The revelation of Jennifer Wrangler's parentage destroyed the young pastor, of course. In the blink of an eye, he went from being groomed to lead the faithful flock to being all but run out of town with his woman and newborn child. In the end, all that saved them was his reluctant agreement that they be wedded. The papers were drawn up that day and the wedding took place with a pair of fifty-dollar rings picked up from a pawn shop one town over.

Stripped of his position in the church, James Wrangler found himself falling back on his family's two professions— auto repairs and whiskey drinking. His daughter never in her life saw him smile, or smelled his breath without the stench of whiskey all over it.

It seemed that Grace Wrangler's courage dried up entirely with the change of last name; the cowering creature who took her husband's beatings with nothing but apologies was no role model for her child.

When Jennie began complaining of migraines, neither parent listened, so absorbed were they in their own private miseries. When she emerged from her room after a two-day headache with pink eyes and hair, though, she certainly had their attention.

It wasn't long after that freak accidents began happening wherever Jennie went; windows shattered for no reason, the electricity would fail at school on test days, cars broke down all along the street whenever she stumbled. The townsfolk began muttering of a demon, forged by the pastor's unholy union with that orphan girl. Did anyone remember where she had come from, after all? Perhaps she was a witch sent by Satan to seduce a good man to his downfall.

There were no tears when Jennie came home one afternoon to find Grace Wrangler hanging from the ceiling fan; the woman had never truly been her mother, whatever the birth certificate might say.
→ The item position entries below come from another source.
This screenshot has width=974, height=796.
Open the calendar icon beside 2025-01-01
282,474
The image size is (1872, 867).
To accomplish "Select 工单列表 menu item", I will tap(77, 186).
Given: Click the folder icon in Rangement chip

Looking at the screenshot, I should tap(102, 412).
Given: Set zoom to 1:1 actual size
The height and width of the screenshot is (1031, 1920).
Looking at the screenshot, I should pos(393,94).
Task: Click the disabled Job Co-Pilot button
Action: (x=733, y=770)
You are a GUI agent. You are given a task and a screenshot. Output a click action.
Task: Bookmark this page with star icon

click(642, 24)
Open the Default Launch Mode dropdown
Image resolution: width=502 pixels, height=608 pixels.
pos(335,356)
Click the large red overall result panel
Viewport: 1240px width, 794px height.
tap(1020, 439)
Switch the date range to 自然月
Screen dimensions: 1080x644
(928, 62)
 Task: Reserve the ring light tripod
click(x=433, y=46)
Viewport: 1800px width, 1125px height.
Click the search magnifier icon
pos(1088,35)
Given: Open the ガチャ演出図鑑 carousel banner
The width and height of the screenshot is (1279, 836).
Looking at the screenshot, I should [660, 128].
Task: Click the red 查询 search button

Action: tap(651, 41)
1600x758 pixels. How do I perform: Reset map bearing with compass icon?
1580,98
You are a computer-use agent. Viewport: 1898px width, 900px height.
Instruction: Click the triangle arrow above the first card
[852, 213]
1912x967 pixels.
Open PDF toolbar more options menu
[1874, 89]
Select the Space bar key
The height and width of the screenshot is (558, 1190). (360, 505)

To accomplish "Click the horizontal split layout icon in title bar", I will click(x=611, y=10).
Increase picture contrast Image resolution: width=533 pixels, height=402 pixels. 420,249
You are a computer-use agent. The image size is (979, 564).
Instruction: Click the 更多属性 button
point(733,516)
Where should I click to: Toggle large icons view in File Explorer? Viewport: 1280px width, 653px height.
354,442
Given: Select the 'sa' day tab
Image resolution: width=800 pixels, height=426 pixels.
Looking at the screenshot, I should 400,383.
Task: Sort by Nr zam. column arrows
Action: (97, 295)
She gave the sheriff their address over the phone, mentioning that there was really no rush, as her mother was most definitely dead already.

The greatest tragedy of Grace's death was that James Wrangler suddenly found himself bereft of his favorite punching bag, and the way he saw it, the Lord had seen fit to provide him with a replacement who no longer qualified as human.

She held out for a year before she began to crack. Finally, the day came when she had had enough.

With her father passed out on their battered old couch, having exhausted his drunken rage, little Jennie prayed in earnest for the first time in her young life.

Socatoah had seen a lot of tornadoes in its time, but none like the one that touched down that day. The funnel stayed over just one home, scattering it in millions of pieces, before drawing back up into the sky. The people of the town would talk about it for years, saying that the Devil had come to claim his own, and good riddance. The former pastor and his daughter were not missed.

No one that day saw the battered little girl walking away from the approaching twister towards the Interstate. Not a soul was witness to the dried tears on her cheeks, nor the deadness in her eyes.

There would never be enough rain in Oklahoma to wash the sins out of that house. The closest possible thing to absolution was to tear its very foundation out and crumble it to pieces in the wind.